■ **Vorliegender Text**:
----------

Pilotprojekt in Ebersberg:Länger grün

Behinderten/SEniorengerechte Ampel Ebersberg
(Foto: Peter Hinz-Rosin)

Kreisstadt testet seniorengerechte Ampel

Wenn man so will, ist Ebersberg jetzt verkehrstechnisch auf gleicher Höhe mit Singapur. Jedenfalls was Ampeln angeht. Also, genauer gesagt, was zwei Ampeln in der Kreisstadt angeht. Denn dort - am Marienplatz und hinter dem Rathaus in der Eberhardstraße, wo die Staatsstraße besonders stark befahren ist - können geheingeschränkte Menschen künftig selbst per Chip die Dauer der Grünphase verdoppeln, wenn sie die Straße queren wollen, genau wie in dem südostasiatischen Inselstaat. Denn besonders für Menschen mit Gehstock, Rollstuhl oder Rollator und für blinde Fußgänger sind die hierzulande üblichen acht Sekunden oft zu knapp bemessen, um sicher auf die andere Seite zu gelangen.

Auf Initiative des Vorsitzenden des Ebersberger Seniorenbeirats Thomas John wurden die Ampeln mit entsprechender Software ausgestattet. Er hatte zufällig davon gelesen, dass Menschen in Singapur Ampeln bereits so steuern können. Warum also diese Technologie nicht nach Ebersberg holen, dachte er sich.

In der Kreisstadt vertritt John die Interessen von 27 Prozent der Bevölkerung, also derjenigen Menschen, die älter als 60 Jahre sind. Mit der Idee wurde er bei Bürgermeister Walter Brilmayer vorstellig und stieß dort auf Wohlwollen. Drei Jahre später ist das Projekt als erstes dieser Art in Bayern realisiert. So erzählt John es am Freitag am Ebersberger Marienplatz, wo er die neuen Ampeln mit dem Bürgermeister, dem CSU-Landtagsabgeordneten Thomas Huber und Vertretern von Sozialverbänden im Landkreis testet.

----------

Schreiben Sie aus dem obigen Artikel über die seniorengerechte Ampel in Ebersberg den Abschnitt wortgetreu ab, beginnend mit „Behinderten/SEniorengerechte Ampel Ebersberg“ und fortlaufend bis einschließlich „andere Seite zu gelangen.“.

■ **Erfasste Daten**:
----------

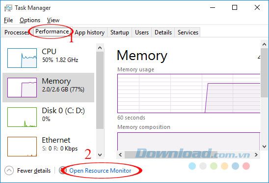Switch to the Processes tab

pyautogui.click(x=17, y=32)
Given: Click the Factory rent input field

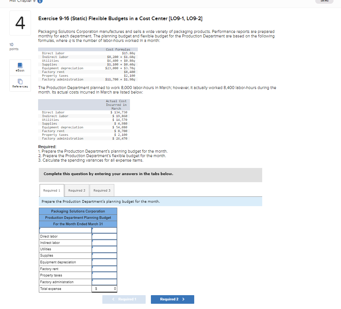Looking at the screenshot, I should point(104,269).
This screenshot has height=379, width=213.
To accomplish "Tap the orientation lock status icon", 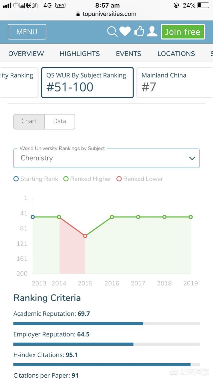I will click(x=176, y=5).
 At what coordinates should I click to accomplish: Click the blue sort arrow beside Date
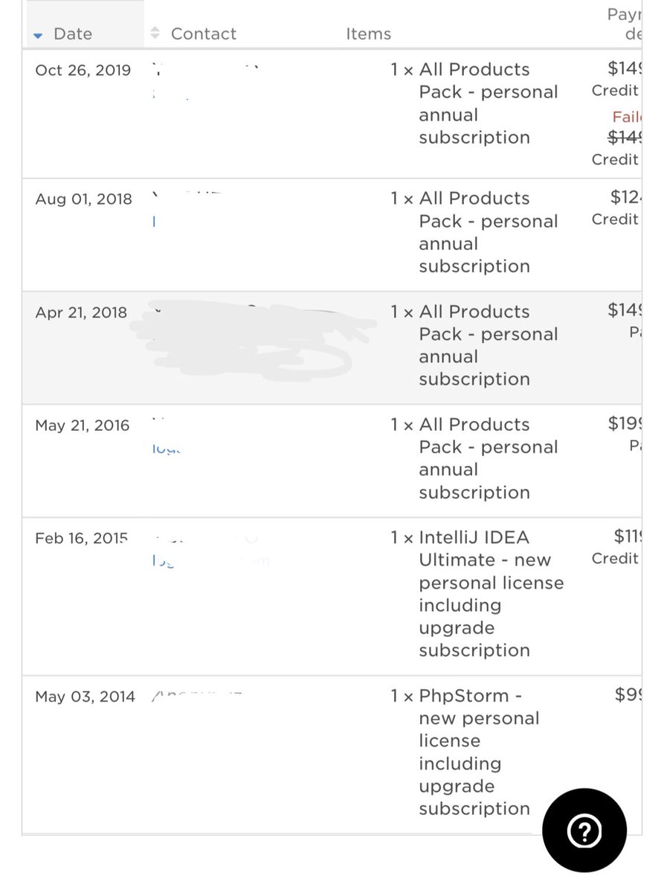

----------

■ **Antwort**:
Behinderten/SEniorengerechte Ampel Ebersberg
(Foto: Peter Hinz-Rosin)

Kreisstadt testet seniorengerechte Ampel

Wenn man so will, ist Ebersberg jetzt verkehrstechnisch auf gleicher Höhe mit Singapur. Jedenfalls was Ampeln angeht. Also, genauer gesagt, was zwei Ampeln in der Kreisstadt angeht. Denn dort - am Marienplatz und hinter dem Rathaus in der Eberhardstraße, wo die Staatsstraße besonders stark befahren ist - können geheingeschränkte Menschen künftig selbst per Chip die Dauer der Grünphase verdoppeln, wenn sie die Straße queren wollen, genau wie in dem südostasiatischen Inselstaat. Denn besonders für Menschen mit Gehstock, Rollstuhl oder Rollator und für blinde Fußgänger sind die hierzulande üblichen acht Sekunden oft zu knapp bemessen, um sicher auf die andere Seite zu gelangen.